A cetamina é um anestésico dissociativo que pode alterar a percepção da realidade, e por isso, para “que demonstre o benefício e o risco dessa substância ativa em determinar a indicação terapêutica”, tem de estar devidamente sustentada pela evidência, defendeu.
“Do ponto de vista da utilização destas substâncias como medicamento, não devemos ter um regime de exceção”, referiu o investigador, acrescentando: “O que estamos a dizer é o que fazer ao abrigo de princípios de precaução quando ainda não há evidências suficientes para as entidades regulamentares se pronunciarem”.
Quais as recomendações dos profissionais?
“O que nos parece essencial é que, para serem utilizadas com fins terapêuticos, estas substâncias têm (…) de ter evidência clínica robusta, evidência científica robusta.

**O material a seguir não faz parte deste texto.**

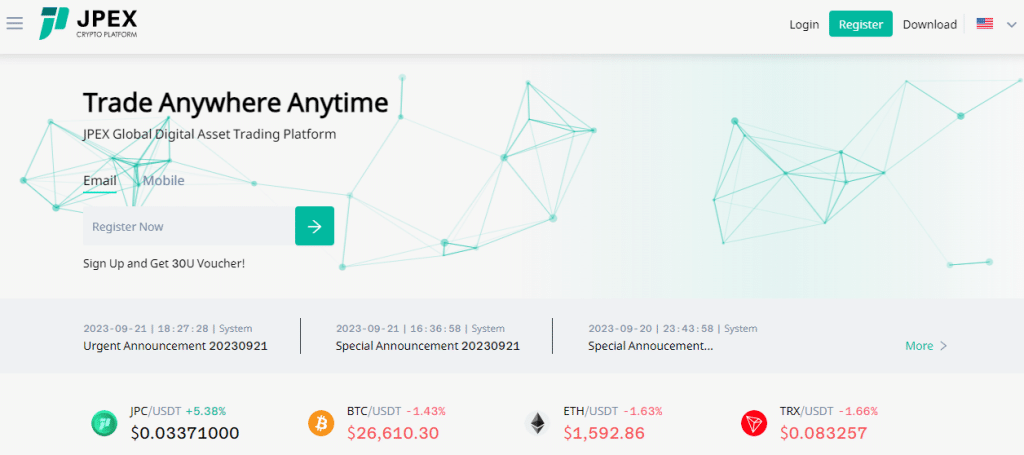Switch to the Mobile registration tab
The height and width of the screenshot is (455, 1024).
164,181
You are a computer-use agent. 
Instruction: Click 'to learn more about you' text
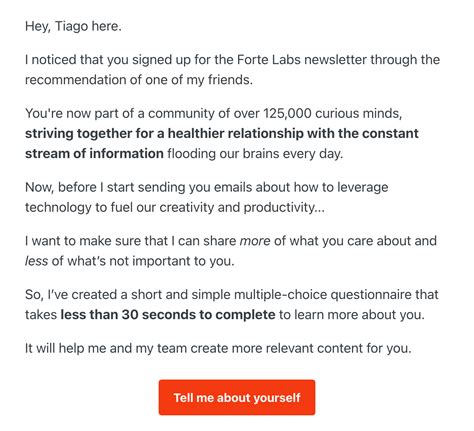pyautogui.click(x=352, y=315)
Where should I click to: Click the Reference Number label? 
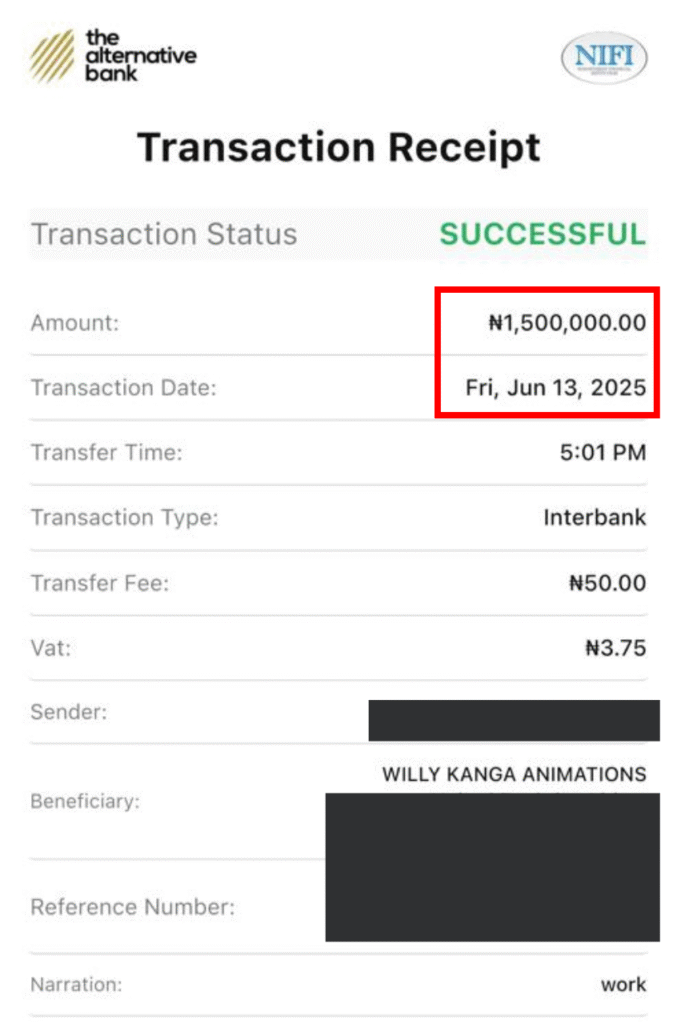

Isso ainda não existe, apesar de tudo o que tem sido a investigação realizada”, disse a presidente do Colégio de Psiquiatria da Ordem dos Médicos (OM) na apresentação do conjunto de recomendações multidisciplinares sobre o uso clínico de substâncias psicadélicas, no Auditório da Fundação Champalimaud, em Lisboa.

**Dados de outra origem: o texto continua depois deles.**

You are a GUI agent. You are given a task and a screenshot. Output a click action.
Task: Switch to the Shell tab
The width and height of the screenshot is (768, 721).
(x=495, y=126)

Manuela Silva manifestou também a preocupação de que, quando forem comercializadas, estas substâncias devem ser enquadradas como medicamentos.

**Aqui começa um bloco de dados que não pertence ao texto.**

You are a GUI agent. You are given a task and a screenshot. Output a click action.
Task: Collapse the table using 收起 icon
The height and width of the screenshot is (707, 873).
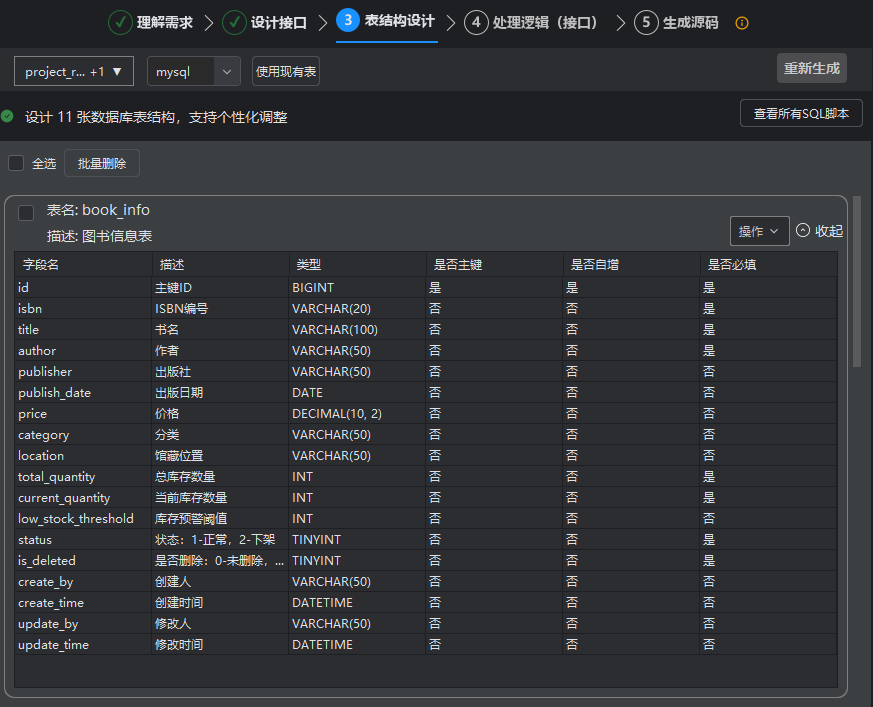pos(803,230)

De acordo com Manuela Silva, as substâncias devem estar “enquadradas em legislação e em regulamentação” com informação “muito clara” sobre a sua eficácia e eficiência, bem como o seu perfil de segurança.
“Para que estas substâncias sejam utilizadas na clínica, quando forem, julgamos que o papel dos profissionais médicos é central e têm de ter formação específica e complementar (…) para utilizar estas substâncias”, afirmou, acrescentando que os médicos “são essenciais no processo de tomada de decisões em relação (…) à indicação clínica” na prescrição.
A presidente do Colégio de Psiquiatria da OM reforçou que deve haver contributos para que “a formação dos psiquiatras seja de qualidade”, realçando que a literacia e a informação que a população tem acesso devem ser melhoradas.
Já a bastonária da Ordem dos Psicólogos Portugueses (OPP), Sofia Ramalho, que interveio por videoconferência, disse reconhecer “o potencial terapêutico” das novas substâncias, defendendo “um caminho pautado pela ética, pela ciência e pelos direitos das pessoas”.
“O uso de psicadélicos não é apenas uma dimensão, um método farmacológico, mas assenta em intervenções médicas e psicológicas bastante complexas e exige uma formação especializada, para que se assuma a responsabilidade profissional dos associados a estas profissões”, observou.
Sofia Ramalho sublinhou que “é necessário salvaguardar a autonomia, o consentimento informado, a dignidade humana”.
“Isso implica estarmos alerta e definirmos regrar para reduzir os riscos, por exemplo, da banalização, da própria mercantilização, e também da desigualdade no acesso à intervenção médica e psicológica, porque este acesso deve ser equitativo e orientado, acima de tudo, para aquilo que é o interesse público”, ressalvou.
Também o bastonário da Ordem dos Farmacêuticos (OF), Helder Mota Filipe, considerou que, do ponto de vista da utilização clínica, não há “muitas opções de abordagem destas substâncias relativamente ao tratamento de uma indicação terapêutica”.
“A legislação europeia é clara e a legislação europeia aplica-se a Portugal. E diz que qualquer substância que sirva para diagnosticar, tratar ou prevenir uma doença e que atua por via farmacológica, imunológica ou metabólica, não pode ser outra coisa senão medicamento. E portanto, as substâncias psicadélicas atuam desta forma e portanto não podem ser outra coisa senão medicamentos”, destacou.
Sendo assim, segundo Helder Mota Filipe, “há um conjunto de regras” que devem ser aplicadas às substâncias psicadélicas, de modo a promover uma utilização adequada.